━━━━━ EXTRAIT SOURCE ━━━━━

Dans votre recommandation 8, que le gouvernement effectue une campagne d'information et de sensibilisation d'envergure nationale, vous n'êtes pas les premiers qui nous le disent. On l'entend très bien. On a vu aussi, hein, avec la campagne La vie en rose, puis avec la campagne de M. Deschamps. Nous on l'a vu dans Aide Abus Aînés, la ligne téléphonique. Il y a une augmentation d'appels téléphoniques quand on fait une campagne nationale. Mais je viendrais plus sur le principe qui dit que les établissements soient mandatés pour faire la promotion d'un régime d'examen des plaintes comme outil de dénonciation de la maltraitance parce qu'il y a un débat cette semaine qui confronte un des articles du projet de loi, qui est celui de la dénonciation obligatoire.

━━━━━

■ LISTE DES TÂCHES:
1. Recopiez le passage de l'extrait sur la campagne de sensibilisation, de « Dans votre recommandation 8, que » à « la dénonciation obligatoire. ».
2. Reproduisez à l'identique, s'il vous plaît, les lignes des enregistrements allant de la ligne qui contient « This screenshot has height=188, width=250. » à la ligne qui contient « pos(516,340) », ces deux lignes comprises.

━━━━━ DONNÉES EXTRAITES ━━━━━

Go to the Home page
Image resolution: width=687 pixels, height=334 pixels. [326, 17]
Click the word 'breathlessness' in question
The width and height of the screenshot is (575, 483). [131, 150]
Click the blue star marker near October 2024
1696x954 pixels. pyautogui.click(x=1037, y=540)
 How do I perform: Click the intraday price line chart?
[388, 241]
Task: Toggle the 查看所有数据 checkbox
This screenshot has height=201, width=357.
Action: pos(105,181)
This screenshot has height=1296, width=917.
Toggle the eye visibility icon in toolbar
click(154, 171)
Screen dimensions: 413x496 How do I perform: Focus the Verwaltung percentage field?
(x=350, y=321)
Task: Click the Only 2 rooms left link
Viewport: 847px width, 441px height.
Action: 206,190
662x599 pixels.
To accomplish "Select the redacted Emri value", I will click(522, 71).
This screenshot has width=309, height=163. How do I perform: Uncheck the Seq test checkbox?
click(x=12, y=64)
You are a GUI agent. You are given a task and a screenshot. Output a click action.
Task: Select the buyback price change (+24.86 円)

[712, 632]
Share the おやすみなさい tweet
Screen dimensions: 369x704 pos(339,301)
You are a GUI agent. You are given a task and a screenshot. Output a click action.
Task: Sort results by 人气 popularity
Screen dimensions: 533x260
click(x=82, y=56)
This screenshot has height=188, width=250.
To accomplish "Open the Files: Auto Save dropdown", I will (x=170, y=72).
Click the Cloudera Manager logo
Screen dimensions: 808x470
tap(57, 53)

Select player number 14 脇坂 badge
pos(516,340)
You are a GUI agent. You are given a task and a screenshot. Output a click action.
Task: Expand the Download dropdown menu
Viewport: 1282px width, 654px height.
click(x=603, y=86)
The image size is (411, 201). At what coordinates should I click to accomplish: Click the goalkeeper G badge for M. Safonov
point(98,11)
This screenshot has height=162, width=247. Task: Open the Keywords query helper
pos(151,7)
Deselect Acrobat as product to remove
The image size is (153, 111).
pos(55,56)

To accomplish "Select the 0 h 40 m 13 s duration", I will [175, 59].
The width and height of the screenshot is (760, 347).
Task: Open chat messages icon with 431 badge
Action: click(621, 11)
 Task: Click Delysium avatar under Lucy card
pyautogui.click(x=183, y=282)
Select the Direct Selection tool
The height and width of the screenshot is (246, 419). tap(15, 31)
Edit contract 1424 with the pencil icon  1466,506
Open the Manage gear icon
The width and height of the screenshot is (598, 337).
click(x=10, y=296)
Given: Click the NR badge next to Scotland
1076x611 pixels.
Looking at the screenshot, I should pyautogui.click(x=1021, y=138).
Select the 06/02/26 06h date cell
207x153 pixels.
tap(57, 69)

━━━━━

■ RÉSULTATS FINAUX:
1.
Dans votre recommandation 8, que le gouvernement effectue une campagne d'information et de sensibilisation d'envergure nationale, vous n'êtes pas les premiers qui nous le disent. On l'entend très bien. On a vu aussi, hein, avec la campagne La vie en rose, puis avec la campagne de M. Deschamps. Nous on l'a vu dans Aide Abus Aînés, la ligne téléphonique. Il y a une augmentation d'appels téléphoniques quand on fait une campagne nationale. Mais je viendrais plus sur le principe qui dit que les établissements soient mandatés pour faire la promotion d'un régime d'examen des plaintes comme outil de dénonciation de la maltraitance parce qu'il y a un débat cette semaine qui confronte un des articles du projet de loi, qui est celui de la dénonciation obligatoire.

2.
This screenshot has height=188, width=250.
To accomplish "Open the Files: Auto Save dropdown", I will (x=170, y=72).
Click the Cloudera Manager logo
Screen dimensions: 808x470
tap(57, 53)

Select player number 14 脇坂 badge
pos(516,340)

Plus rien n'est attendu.